▶ **Kutipan**
..............................

Namun di sisi lain, saat ini sejumlah pemerintah daerah tengah mengkaji pengurangan KJA di waduk dan danau di wilayahnya karena KJA dianggap sebagai penyebab utama pencemaran air. Padahal hasil riset yang dilakukan Pusat Riset Perikanan Kementrian Kelautan dan Perikanan (Pusriskan) menyatakan, sumber pencemaran dari budidaya perikanan relatif rendah jika dibandingkan dengan sumber pencemar lainnya dari limbah Industri dan limbah domestik.
 
 
 
Menanggapi hal itu, Dirjen Perikanan Budidaya KKP Slamet Soebjakto mengatakan, ”Melihat fenomena penurunan kualitas lingkungan di perairan umum, memang rasionalisasi jumlah unit KJA sesuai batasan daya dukung lingkungan perlu dilakukan. Rasionalisasi ini tentu akan berdampak terhadap penurunan produksi ikan tawar. Karena itu, DJPB akan mendorong pemanfaatan potensi lahan di darat yang saat ini masih luas (2,83 juta ha untuk budidaya air  tawar dan 2,88 juta ha untuk budidaya air payau). Misalnya pengembangan nila salin, dan teknologi bioflok yang secara nyata telah mampu meningkatkan produktivitas.”
 
 
 
Lima Kebijakan 
Dalam kesempatan yang sama, Prof. Dr. Krismono, M.S dari Pusriskan menambahkan, “Perkembangan KJA harus diimbangi dengan perhitungan kemampuan daya dukung perairan. KJA memerlukan lingkungan perairan yang bersih agar ikan dapat tumbuh secara optimal dan mulai sekarang KJA harus menyesuaikan dengan daya dukung perairan serta menggunakan teknologi yang ramah lingkungan. Contohnya, dengan penebaran ikan di perairan umum dengan jenis ikan yang dapat memanfaatkan fitoplankton dan tumbuhan air dapat mengurangi kesuburan perairan.”
 
 
 
KJA di perairan umum seharusnya ditata dengan mempertimbangkan aspek sosial ekonomi masyarakat dan lingkungan. Untuk itu, perlu adanya program pembinaan untuk keberlangsungan KJA sehingga dapat memberikan manfaat seluas-luasnya bagi masyarakat. 
 
 
 
Teknologi yang diterapkan dalam budidaya perikanan dimulai dari penggunaan benih yang baik, hingga pakan apung dengan kadar fosfor yang rendah dan efisien. Selain itu, tata laksana atau manajemen KJA juga harus memperhatikan kebersihan dan sanitasi lingkungan seperti yang dipersyaratkan dalam Cara Budidaya Ikan yang Baik (CBIB) yang menjadi standar KKP.

..............................

Jawab pertanyaan berikut berdasarkan kutipan tentang KJA.
(a) Menurut riset Pusriskan, dengan sumber pencemar apa saja pencemaran dari budidaya perikanan dibandingkan?
(b) Berapa luas lahan darat untuk budidaya air payau yang disebut Slamet Soebjakto?
(c) Standar KKP apa yang mensyaratkan kebersihan dan sanitasi lingkungan dalam manajemen KJA?
Entri yang ada tidak berkaitan dengan kutipan ini.

..............................

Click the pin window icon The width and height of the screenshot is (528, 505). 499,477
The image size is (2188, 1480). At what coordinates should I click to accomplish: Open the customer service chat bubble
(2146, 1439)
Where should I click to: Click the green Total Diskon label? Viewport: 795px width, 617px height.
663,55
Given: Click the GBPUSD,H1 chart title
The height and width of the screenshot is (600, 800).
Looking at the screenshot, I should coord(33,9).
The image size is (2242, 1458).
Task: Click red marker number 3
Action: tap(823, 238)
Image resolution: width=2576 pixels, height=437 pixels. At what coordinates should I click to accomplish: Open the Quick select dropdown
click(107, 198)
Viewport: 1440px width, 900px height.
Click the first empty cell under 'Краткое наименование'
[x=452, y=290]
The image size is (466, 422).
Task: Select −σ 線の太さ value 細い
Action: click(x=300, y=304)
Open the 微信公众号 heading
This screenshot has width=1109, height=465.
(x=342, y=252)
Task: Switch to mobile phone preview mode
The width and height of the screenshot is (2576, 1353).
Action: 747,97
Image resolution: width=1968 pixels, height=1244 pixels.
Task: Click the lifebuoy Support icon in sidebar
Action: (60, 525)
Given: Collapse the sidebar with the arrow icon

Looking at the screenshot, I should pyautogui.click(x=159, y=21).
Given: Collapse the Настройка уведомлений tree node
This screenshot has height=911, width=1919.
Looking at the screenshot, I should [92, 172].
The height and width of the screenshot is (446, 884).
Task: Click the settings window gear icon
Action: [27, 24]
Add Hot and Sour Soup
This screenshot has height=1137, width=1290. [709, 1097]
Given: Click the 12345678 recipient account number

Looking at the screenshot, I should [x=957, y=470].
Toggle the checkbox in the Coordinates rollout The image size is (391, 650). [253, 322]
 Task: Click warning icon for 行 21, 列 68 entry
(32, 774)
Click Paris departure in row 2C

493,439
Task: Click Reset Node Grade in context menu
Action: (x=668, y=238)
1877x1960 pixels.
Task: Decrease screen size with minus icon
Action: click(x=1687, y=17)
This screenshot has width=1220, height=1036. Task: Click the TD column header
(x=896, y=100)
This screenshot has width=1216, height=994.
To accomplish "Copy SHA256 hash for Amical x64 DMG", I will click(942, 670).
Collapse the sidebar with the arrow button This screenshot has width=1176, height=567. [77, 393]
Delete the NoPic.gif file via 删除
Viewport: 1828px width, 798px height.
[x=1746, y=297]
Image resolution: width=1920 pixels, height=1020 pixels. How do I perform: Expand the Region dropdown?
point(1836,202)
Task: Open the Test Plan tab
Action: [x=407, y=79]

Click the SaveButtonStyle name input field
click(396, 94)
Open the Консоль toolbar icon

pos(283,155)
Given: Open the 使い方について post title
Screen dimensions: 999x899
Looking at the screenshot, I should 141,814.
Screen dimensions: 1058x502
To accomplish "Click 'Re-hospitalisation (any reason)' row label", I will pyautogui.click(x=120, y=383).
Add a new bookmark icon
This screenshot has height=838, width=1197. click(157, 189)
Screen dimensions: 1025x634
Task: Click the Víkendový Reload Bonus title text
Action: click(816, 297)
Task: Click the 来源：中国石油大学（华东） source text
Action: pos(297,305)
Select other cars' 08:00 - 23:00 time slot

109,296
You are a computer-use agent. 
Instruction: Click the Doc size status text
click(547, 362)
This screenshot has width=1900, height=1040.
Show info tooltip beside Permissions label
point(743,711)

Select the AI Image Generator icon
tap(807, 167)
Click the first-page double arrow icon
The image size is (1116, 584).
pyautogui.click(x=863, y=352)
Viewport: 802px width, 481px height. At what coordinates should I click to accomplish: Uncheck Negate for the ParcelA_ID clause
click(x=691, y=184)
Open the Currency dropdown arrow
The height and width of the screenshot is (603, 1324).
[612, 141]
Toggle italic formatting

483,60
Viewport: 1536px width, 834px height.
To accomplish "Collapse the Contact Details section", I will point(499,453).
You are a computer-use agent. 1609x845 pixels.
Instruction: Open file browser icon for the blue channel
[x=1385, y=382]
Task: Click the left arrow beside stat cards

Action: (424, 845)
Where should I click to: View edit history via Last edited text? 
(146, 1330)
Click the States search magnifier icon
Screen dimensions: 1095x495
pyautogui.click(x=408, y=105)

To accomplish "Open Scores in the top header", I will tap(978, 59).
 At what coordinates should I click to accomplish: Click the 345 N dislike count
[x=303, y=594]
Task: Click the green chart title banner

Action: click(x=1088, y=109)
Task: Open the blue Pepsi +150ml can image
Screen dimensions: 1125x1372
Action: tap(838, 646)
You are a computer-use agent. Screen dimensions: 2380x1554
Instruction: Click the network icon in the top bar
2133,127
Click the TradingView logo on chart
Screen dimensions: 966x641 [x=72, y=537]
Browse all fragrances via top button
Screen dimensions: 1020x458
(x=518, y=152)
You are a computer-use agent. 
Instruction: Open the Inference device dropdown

..............................

▶ **Jawaban**
(a) Limbah industri dan limbah domestik.
(b) 2,88 juta ha.
(c) Cara Budidaya Ikan yang Baik (CBIB).